BMW knows this. They have so much faith in the iDrive system that you can operate all the car's major functions without touching the controller. Traditional rotary knobs regulate airflow and temperature. All the usual buttons operate the windows, seats, central locking, defrost, etc. If BMW believed that iDrive was the intuitive future of driver control, why did they equip the new Seven with two CD players? Maybe it's because the dash-mounted single CD can be operated manually, while the six-stack system requires iDrive.

I have no doubt that BMW will 'rectify' iDrive- if only because an army of shysters stands ready to enrich the relatives of Americans who iDrive themselves straight into a tree. BMW has already announced it will offer yet another way to control the techno feast that is the Seven Series: voice activation. Disenabling the screen when the car's in gear would have been the easier solution: iNotinDrive. A simplified 'heads-up' windscreen display would have been the better answer.

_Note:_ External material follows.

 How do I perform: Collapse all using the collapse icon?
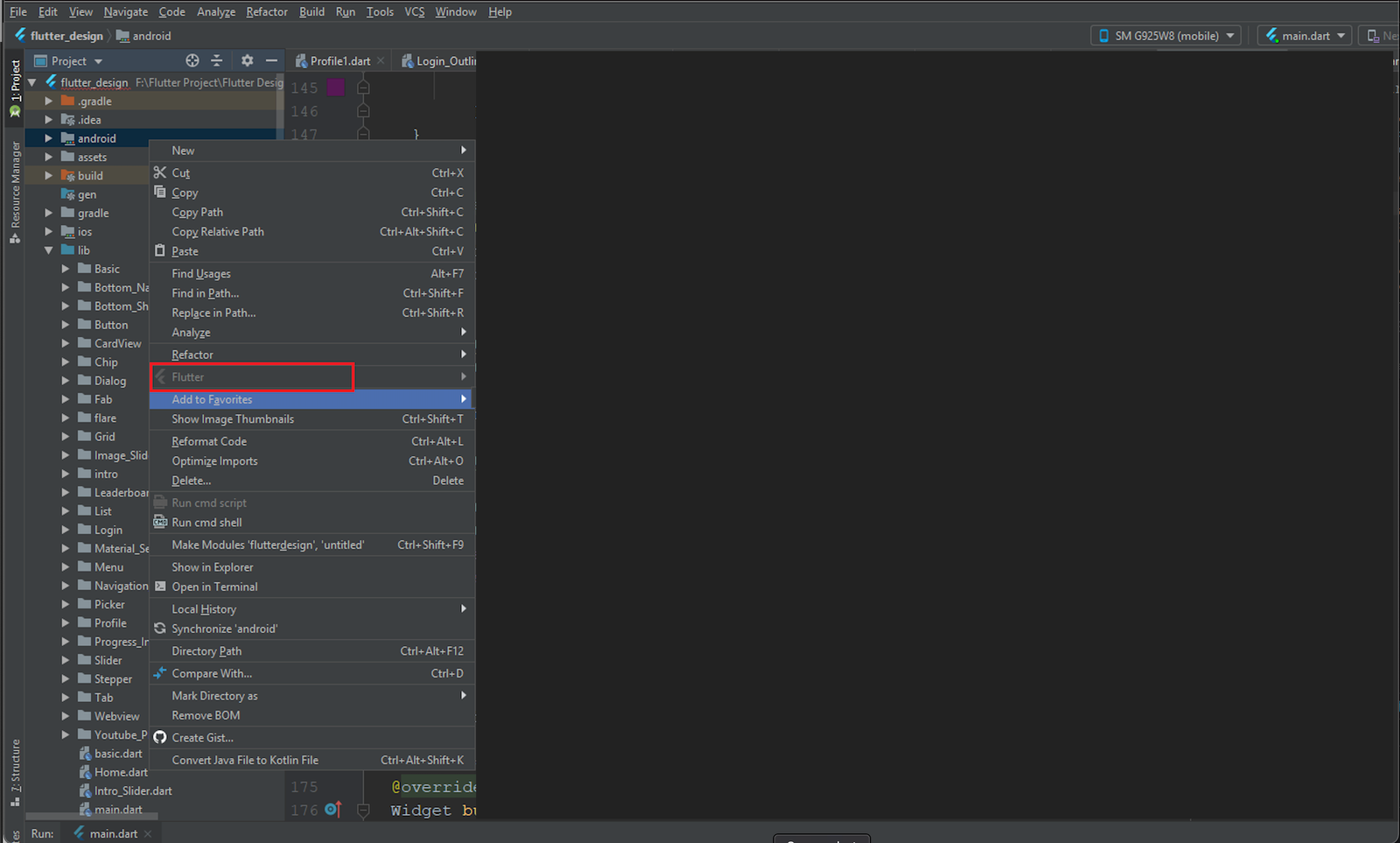click(x=216, y=60)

But I guess BMW doesn't want to play second fiddle to a Chevrolet Corvette.

Like the customers who will eventually use it, iDrive will either adapt or die. As my review of the Seven will reveal, the actual car-the bit that all this trickery is designed to control-is a superb work of automotive engineering. By adding an uber gizmo, The Boys From Bavaria have revealed a bizarre lack of confidence in and focus on their core values. The company that builds 'The Ultimate Driving Machine' is the one company that should know an over-complicated and dangerous distraction when it sees one. The iDrive is not, as BMW claims, 'A New Way to Drive'. It is, in fact, a new way to die.